Things to do
**1)** List each result the article on converting skin cells into neurons reports from the researchers' work with mouse cells.
**2)** In the article on converting skin cells into neurons, how many transcription factors does the established reprogramming method use?
**3)** Carry the article on converting skin cells into neurons forward from its last sentence.

═════ Selected passage ═════

New research from scientists at the Massachusetts Institute of Technology (MIT) describes a process for converting skin cells directly into neurons that bypasses the induced pluripotent stem cell (IPSC) stage. Details are provided in a pair of papers that were published in Cell Systems. The first paper is titled “Proliferation history and transcription factor levels drive direct conversation to motor neurons.” The second paper is titled “Compact transcription factor cassettes generate functional, engraftable motor neurons by direct conversion.”
Working with mouse cells, the researchers developed an efficient conversion method for producing more than 10 neurons from a single skin cell. According to the study, the researchers successfully generated motor neurons and engrafted them into mouse brains, where they integrated with the host tissue. If they can replicate the process using human skin cells, this could be a way to generate large quantities of motor neurons for cell therapies to treat spinal cord injuries or other neurodegenerative diseases that impair mobility.
“We were able to get to yields where we could ask questions about whether these cells can be viable candidates for the cell replacement therapies, which we hope they could be. That’s where these types of reprogramming technologies can take us,” said Katie Galloway, PhD, senior author on both studies and a professor in biomedical engineering and chemical engineering at MIT.
The established way of reprogramming cells is to use four transcription factors that coax them to become IPSCs. These can then be differentiated into other cell types of interest. The process takes several weeks and many cells fail to fully transition to mature cell types, remaining stuck in intermediate states. To avoid this, Galloway and her colleagues came up with a way to directly convert somatic cells to neurons without the intermediate iPSC step.

═════ Entries provided ═════

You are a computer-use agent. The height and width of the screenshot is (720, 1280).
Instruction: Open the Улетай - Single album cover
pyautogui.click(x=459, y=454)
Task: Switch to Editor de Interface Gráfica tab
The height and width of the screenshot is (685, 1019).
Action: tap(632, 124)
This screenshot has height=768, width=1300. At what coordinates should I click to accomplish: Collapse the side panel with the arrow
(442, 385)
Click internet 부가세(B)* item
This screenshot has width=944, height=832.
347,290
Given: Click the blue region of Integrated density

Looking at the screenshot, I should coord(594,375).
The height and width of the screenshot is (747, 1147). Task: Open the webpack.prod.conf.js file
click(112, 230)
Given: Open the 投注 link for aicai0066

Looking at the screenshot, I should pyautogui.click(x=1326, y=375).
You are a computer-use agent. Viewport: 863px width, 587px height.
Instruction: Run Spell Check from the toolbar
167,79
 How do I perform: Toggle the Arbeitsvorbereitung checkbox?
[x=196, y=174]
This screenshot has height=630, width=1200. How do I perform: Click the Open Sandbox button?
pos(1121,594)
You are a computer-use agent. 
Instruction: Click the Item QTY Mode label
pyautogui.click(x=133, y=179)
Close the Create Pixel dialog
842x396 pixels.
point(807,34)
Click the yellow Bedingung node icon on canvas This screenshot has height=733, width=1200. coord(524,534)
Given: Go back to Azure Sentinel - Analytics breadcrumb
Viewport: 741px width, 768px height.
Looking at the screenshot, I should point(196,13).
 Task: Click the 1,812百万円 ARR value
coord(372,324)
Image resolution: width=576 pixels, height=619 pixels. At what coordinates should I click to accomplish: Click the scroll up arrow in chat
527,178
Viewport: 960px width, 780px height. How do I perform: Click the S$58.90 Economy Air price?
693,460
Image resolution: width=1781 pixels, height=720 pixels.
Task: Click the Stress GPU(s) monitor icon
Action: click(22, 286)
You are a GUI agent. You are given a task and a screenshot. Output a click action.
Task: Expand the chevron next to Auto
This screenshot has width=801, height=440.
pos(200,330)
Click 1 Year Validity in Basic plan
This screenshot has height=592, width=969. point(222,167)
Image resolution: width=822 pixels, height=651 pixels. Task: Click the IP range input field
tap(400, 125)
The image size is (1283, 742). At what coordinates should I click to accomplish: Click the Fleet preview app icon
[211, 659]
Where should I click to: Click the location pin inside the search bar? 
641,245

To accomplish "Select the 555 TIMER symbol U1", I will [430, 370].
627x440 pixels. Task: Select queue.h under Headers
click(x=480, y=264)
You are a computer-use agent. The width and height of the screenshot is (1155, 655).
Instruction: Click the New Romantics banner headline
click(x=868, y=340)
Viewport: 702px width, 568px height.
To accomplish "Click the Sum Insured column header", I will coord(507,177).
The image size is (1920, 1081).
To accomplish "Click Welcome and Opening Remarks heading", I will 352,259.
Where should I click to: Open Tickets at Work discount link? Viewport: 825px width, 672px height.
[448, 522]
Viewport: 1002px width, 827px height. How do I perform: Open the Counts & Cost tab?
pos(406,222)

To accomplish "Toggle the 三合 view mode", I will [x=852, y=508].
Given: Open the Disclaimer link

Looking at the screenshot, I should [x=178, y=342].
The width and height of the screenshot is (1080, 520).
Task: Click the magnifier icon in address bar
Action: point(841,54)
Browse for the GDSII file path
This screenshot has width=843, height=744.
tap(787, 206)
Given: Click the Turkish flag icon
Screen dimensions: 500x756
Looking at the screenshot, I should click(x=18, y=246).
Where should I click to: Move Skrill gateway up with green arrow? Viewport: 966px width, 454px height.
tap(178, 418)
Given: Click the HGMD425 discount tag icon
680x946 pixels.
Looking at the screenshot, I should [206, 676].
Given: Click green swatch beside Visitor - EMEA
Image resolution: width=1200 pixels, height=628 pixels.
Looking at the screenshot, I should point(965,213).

═════

Answers by item number
**1)**
- An efficient conversion method that produces more than 10 neurons from a single skin cell
- Motor neurons were successfully generated
- The motor neurons were engrafted into mouse brains
- The engrafted neurons integrated with the host tissue

**2)** Four transcription factors.

**3)**
In a previous study, the scientists demonstrated this type of direct conversion, but with very low yields—less than 1%. That approach used a combination of six transcription factors plus two other proteins that stimulate cell proliferation. Each of the eight genes that encode for these projects was delivered using a separate viral vector. And that made it difficult to ensure that each was expressed at the correct level in each cell.
Galloway and her team have now streamlined the process so that skin cells can be converted to motor neurons using just three transcription factors, plus the two genes. Using mouse cells, the researchers experimented with different combinations of the original six transcription factors. They dropped one factor at a time until they reached a combination of three—NGN2, ISL1, and LHX3—that successfully accomplished the conversion from skin cells to neurons.
Once they narrowed the number of relevant genes down to three, the researchers used a single modified virus to deliver all three, ensuring that each cell expresses each gene at the correct levels. Using a separate virus, the researchers also delivered genes that encoded for p53DD and a mutated version of HRAS. These genes drive the skin cells to divide many times before they start converting to neurons, allowing for a much higher yield of neurons.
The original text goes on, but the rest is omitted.